Как тут мороз Еську обхватит: он вмиг понял, что обратно воротился. Только от жизни такой хоть обратно топись: дрожь бьёт, он и слова вымолвить не в силах.
– Ну всё, что ль? – Анхип спрашивает. – Отпустишь меня, аль как? Чего не пущаешь-то? Я всё по-твоему содеял.
Глядь: а Рыбонька-то вся как ледышка: не то что ладонь разжать, а и губами пошевелить не в силах. Тут Еська и смекнул: её ведь тоже зимовик с про?рубки выймал, выходит, и она русалкой быть перестала. Да, небось, уж и не Рыбонькой её, а Лидонькою звать пристало. Еська про холод-то позабыл, с себя одёжку стаскивать пытается, а та заиндевела вся, не сымается. Но тут и Анхип смекнул, что к чему, шубу снеговую скинул да обоих их покрыл. И впрямь тепло стало.
– Отогрелись? – спрашивает.
– Да вроде бы.
– Ну и славно. Мне Белый Барин за двоих-то двойное награжденьице даст.
Вот те на! Сказал бы Еська, что с огня в полымя попал, кабы с мороза в стужу не верней было.
– Как же ж тебе не стыдно? – Лидонька спрашивает. – Мы тебя пожалели, а ты нас погубить хочешь.
– Меня одного бери! – Еська перебивает. – Я хоть сколько по?жил на свете белом, а ей-то и крохи счастья изведать не довелося.

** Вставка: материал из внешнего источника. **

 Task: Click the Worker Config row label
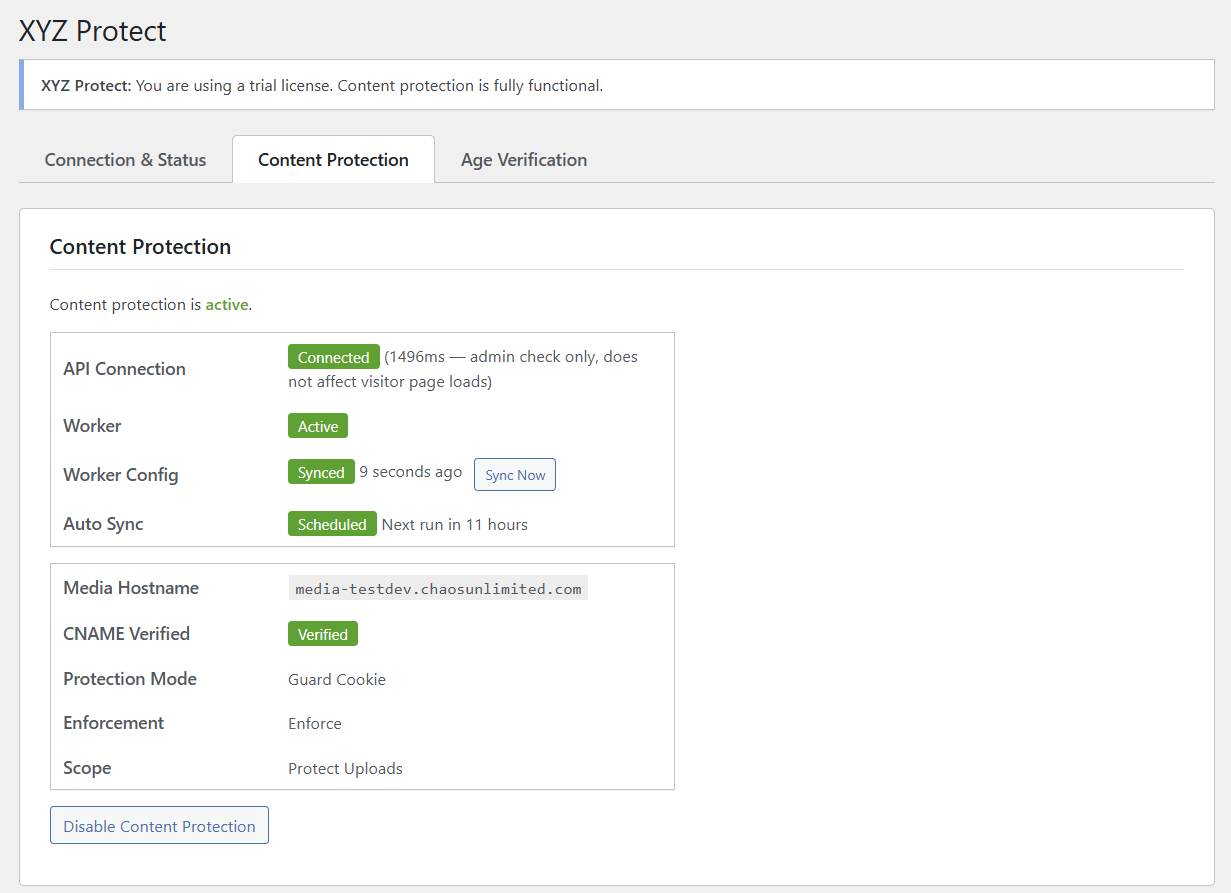(x=120, y=474)
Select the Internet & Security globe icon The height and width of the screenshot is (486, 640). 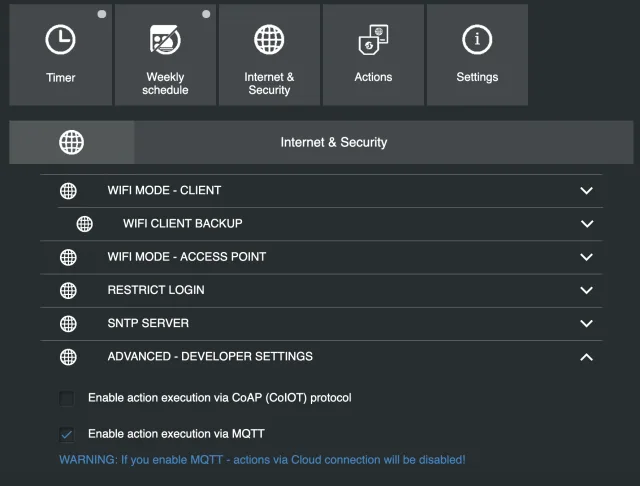[269, 40]
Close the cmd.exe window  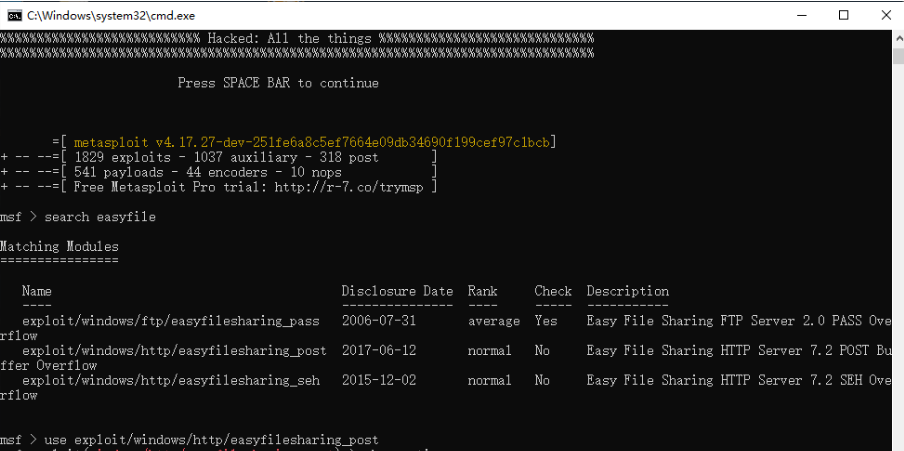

– Не, – Анхип головой качает. – Я через вас столько волнениев перетерпел, мне через вас же и вознаграждение полагается. Да уж вам за то и поклон. Теперь я знаю, как Белому Барину угодить. Кажин день буду сюда ходить, одну за одной русалок вымать да к жизни ворочать. То-то он меня взлюбит, вьюгу подымет, снежку на меня надует, я изо всех из зимовиков самый толстый да ладный буду.
– А ну, как другие о том проведают, да сами станут сюда хаживать?
– А откель им про то прознать?
– Да мы же и объявим, откель ты нас взял.
– Да я вас заморожу, вы и не пикнете.
– Попробуй!
Анхип прочь шубейку скинул, да Еська с Лидонькой так друг ко другу притулились, что не только что холода не чуяли, а едва не по?том их прошибало:
– Нас по одному только морозить можно, а вместе – ничё не выдет.
– И то верно, – Анхип в макушке почесывать стал да покряхтывать.
– А ты Барина сюда приведи, пущай он сам русалок вымает. Так ты ему зараз не одну-двух, а всю речку подаришь. Чуешь аль нет, как он тебя вознаградит?
– И то дело! Да вы, небось, думаете, что покедова я за Белым Барином ходить буду, вам сбечь удастся? Как не так! С-под шубы моей не высклизнете.
Обратно шубу на их набросил и в лес кинулся. А шуба-то, впрямь, словно гора снежная, неподъёмная. Но Лидоньке словно и горя в том нет:
– Всё одно, – говорит, – нам сбечь бы не можно было. Потому как же я подружек своих оставлю, чтоб их Белый Барин вытаскивал да на ёлку вешал? Вот доползти бы только до проруби.